Of the school's female students — 53 percent of the enrollment — some wear head scarves, but most are bareheaded and jeans-clad, in outfits that would fit comfortably on any trendy southern California campus.

Sherine Karam and Mirale Shafie, two 22-year-old communications majors on the verge of graduation, said revolutionary fervor had affected the campus in many ways — employees emboldened to protest for higher wages, students raising new questions about perceived problems such as favoritism.

Shafie said she went three times to the Tahrir Square protests, joining other students from AUC and a range of other universities.

"We were all one," she said.

If the female students are looking for a role model, Anderson could serve as one. A former political science professor at Columbia University, she is the first women to serve as AUC's president.

During a 45-minute interview in her office, overlooking gardens in the foreground and apartments rising in the distant desert, she made clear she takes the gender milestone in stride, having broken barriers throughout her career. She noted that two other universities in Egypt had female presidents before AUC.

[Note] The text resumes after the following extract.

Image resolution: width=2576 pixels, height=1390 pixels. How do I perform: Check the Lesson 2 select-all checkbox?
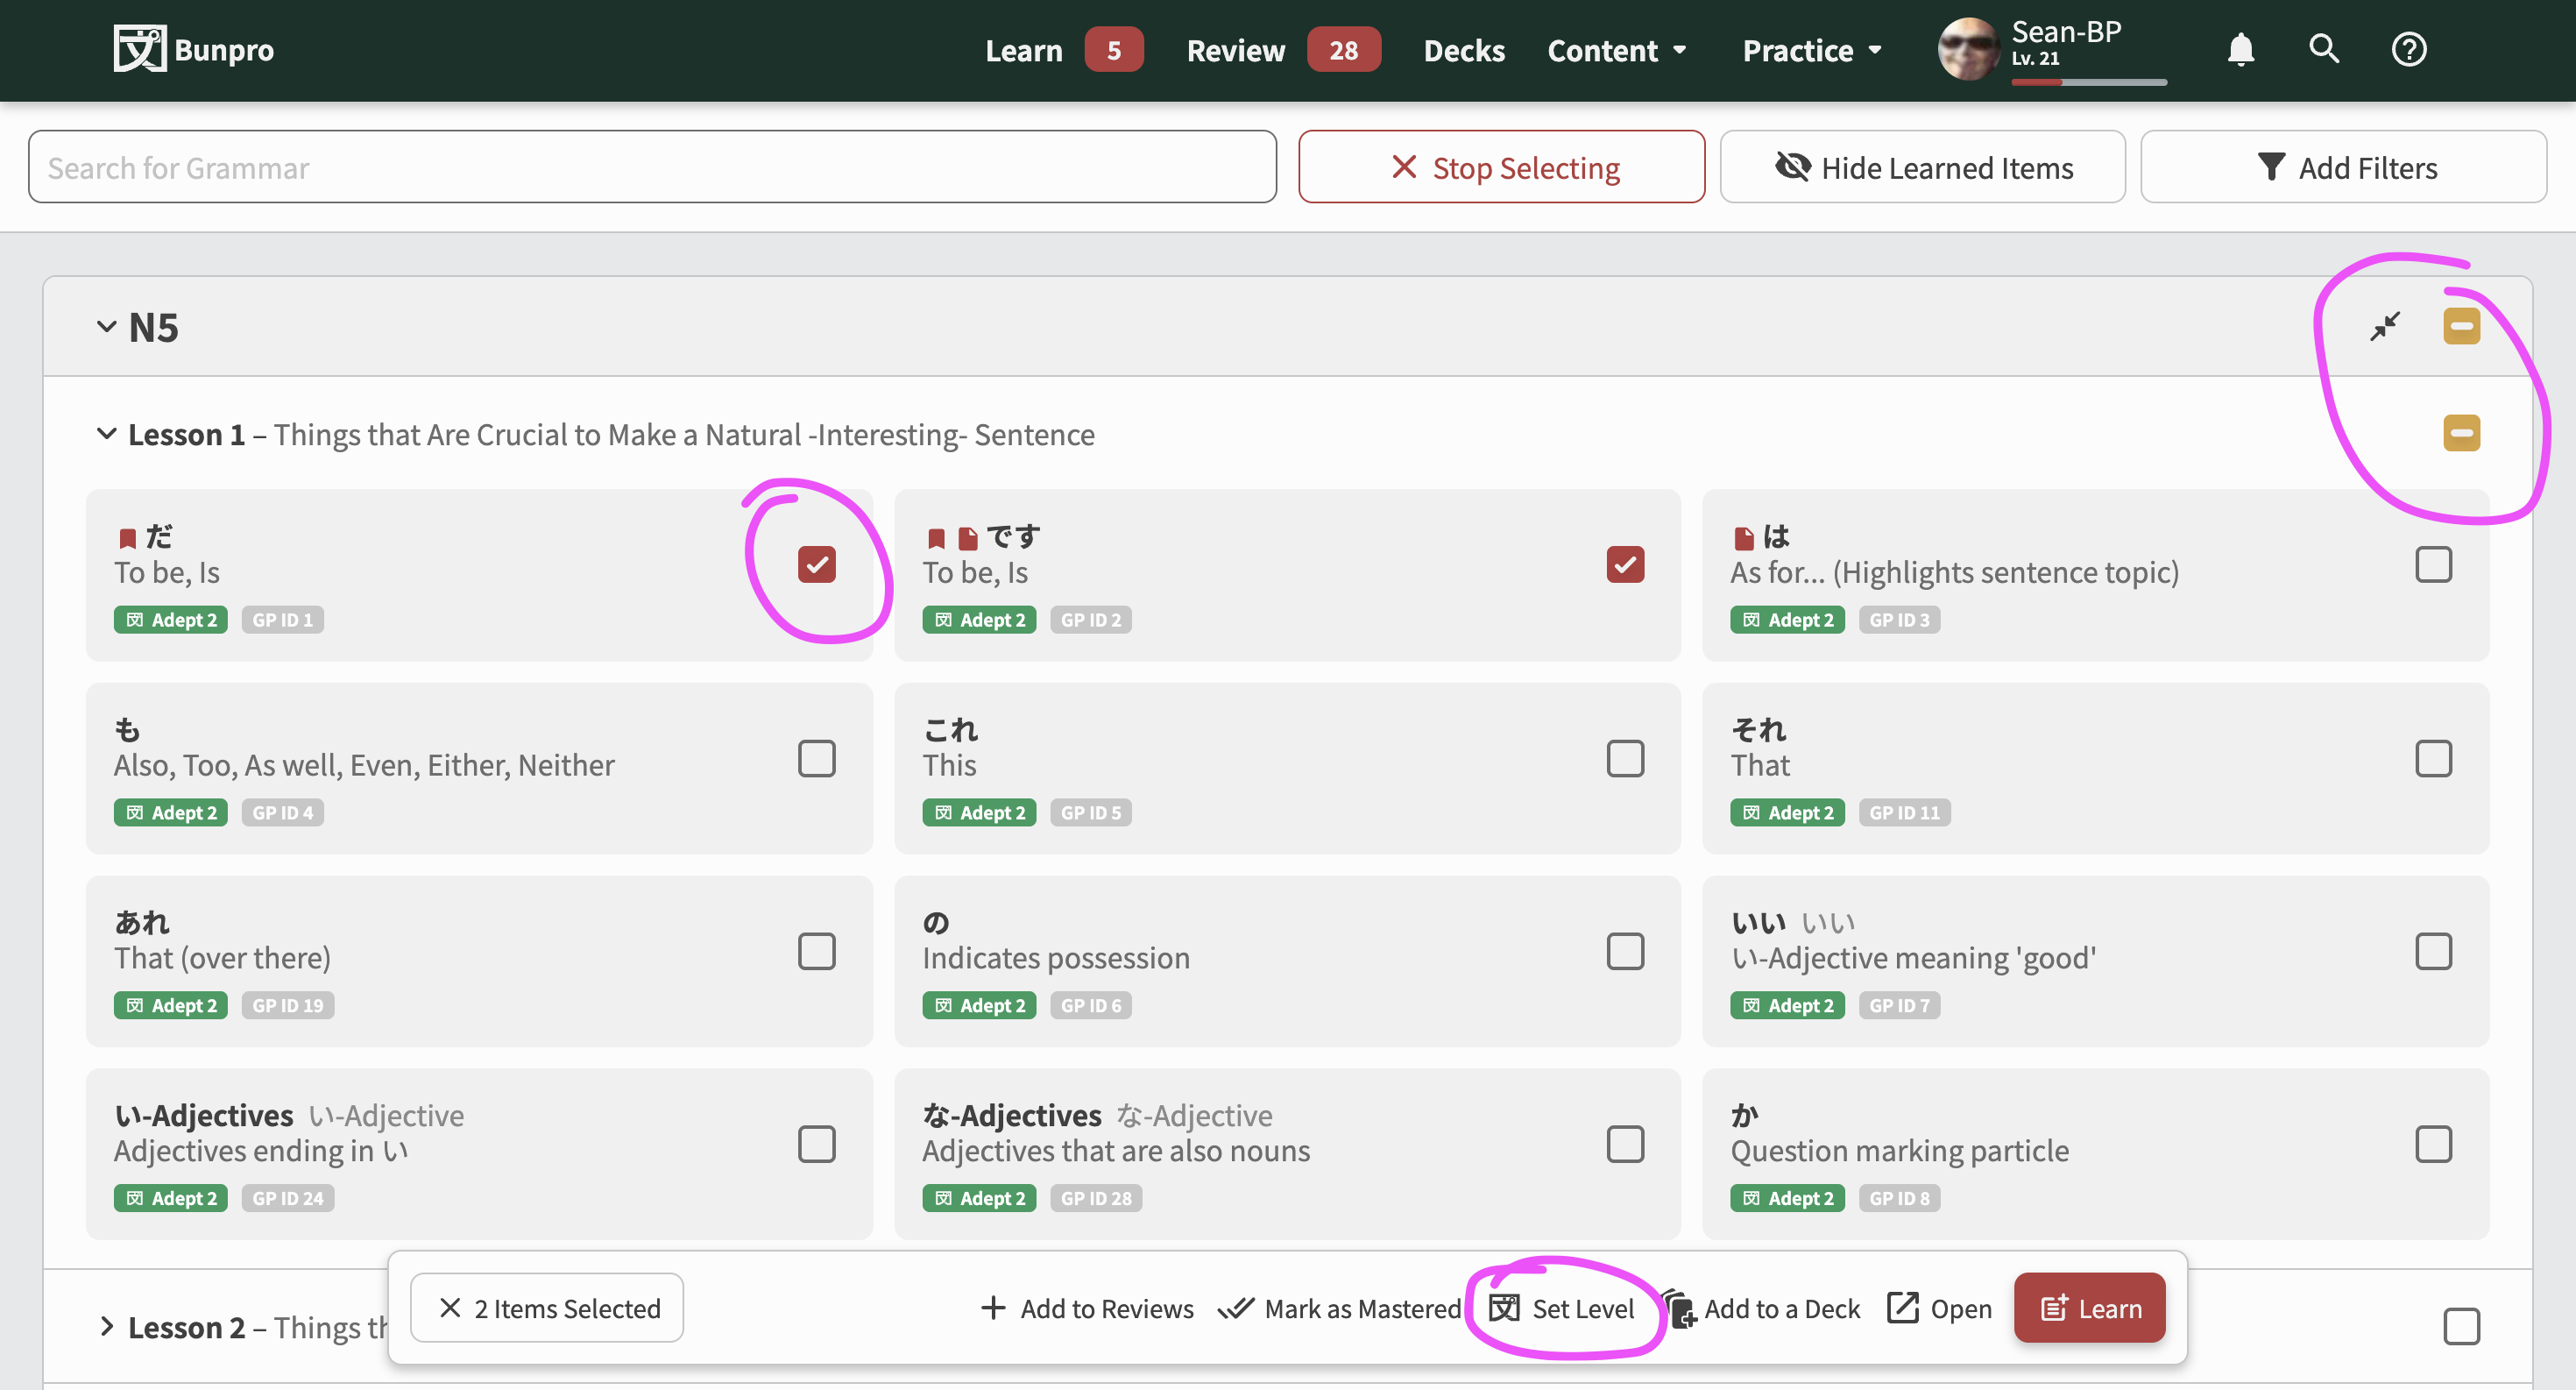coord(2461,1326)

In other respects, though, she sees AUC playing a distinctive and potentially vital role in the new Egypt — notably in demonstrating to other universities that campuses can and should be strongholds of free speech, vigorous debate, and creative, independent thinking.

In the pre-revolution era, AUC — though less restrictive than other Egyptian schools — curtailed political organizing by students and generally barred political figures from addressing rallies on campuses. Since 11 February, policies have changed — and several emerging leaders, including possible presidential candidates, have spoken at AUC.

"Students have luxuriated in this," Anderson said. "It feels just like an American campus in primary season."

In a sign of respect for the students, Anderson also has launched a review of their complaints about AUC staff members who, before the revolution, allegedly monitored their political activities and informed on them to government authorities. The review is ongoing — and Anderson sees it as part of a broader AUC outlook.

"This is a community accustomed to debate and tolerant of differences, which is unusual in Egypt," she said. "It's one of the assets that graduates take with them for the rest of their lives."

Among the many challenges facing Anderson is a budget deficit, related in large part to the political upheaval.

All of AUC's semester-abroad students from the United States were ordered by their home schools to leave Egypt in January due to safety concerns, costing significant revenue for the university. It has also been saddled with unexpected bills to repair its Tahrir Square building.

More broadly, Anderson said, many students' families are now delinquent with tuition, and requests for financial aid have risen as Egypt's economy falters.

"For AUC and all of Egypt, the revolution is quite expensive," she said. "But it's going to prove to have been worthwhile in the long run. This is a hugely exciting opportunity."

AUC trustee Daniel Kurtzer, a former US ambassador to Egypt and Israel who now teaches Middle East policy studies at Princeton, marveled at the breadth of the university's role — through students, staff and alumni — in the revolution.

"I have this sense," he said, "that AUC actually inculcated some values that made them want to take some control of their lives."